Even though it was late, with his release papers he got inside the door. They showed him to a bedroom and didn’t seem particularly worried that he asked to use a computer. The residents had one in a public room downstairs. Help himself.

So he did. He was too keyed up to just go to sleep. He’d dozed on the bus anyway. The only thing about this that shocked him was his surprising discomfort at not being surrounded by walls when he’d walked from the bus to this place. Not having his every movement watched or directed.

He’d never imagined the world could feel so big, and he suspected that once tomorrow began and life resumed out there, it was going to overwhelm him with chaos. He wasn’t used to chaos anymore. The order of his days had become deeply embedded over twenty-five years.

But so had sitting at a computer and hunting for information about his sister. She had vanished from the town where she had grown up. She was reputed to be a partner in a graphics business that had no address other than a web URL and email. The godparents who had raised her were dead.

He needed to know more about her than this, but he suspected if he called people around here in their old hometown he’d meet a brick wall. Well, unless he could somehow convince them he was someone else. Not likely. He feared too many local people might remember him. Maybe not young people, but the older ones who had probably devoured all the lurid details in the newspaper and on the evening news.

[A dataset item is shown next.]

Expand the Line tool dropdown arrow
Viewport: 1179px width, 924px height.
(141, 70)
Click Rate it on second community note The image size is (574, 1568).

With that thought in mind, he headed upstairs to his room, where his bed was ready to be made. His own room. It had been a while. Not big, but bigger than a cell, without a cell mate.

For a little while the space bothered him, but then he settled down. Room was a good thing. If he thought back very hard to his early days in the slammer, he remembered how claustrophobic he had felt. No more of that.

Now there was infinite freedom.

He needed to remember how to enjoy it. To use it.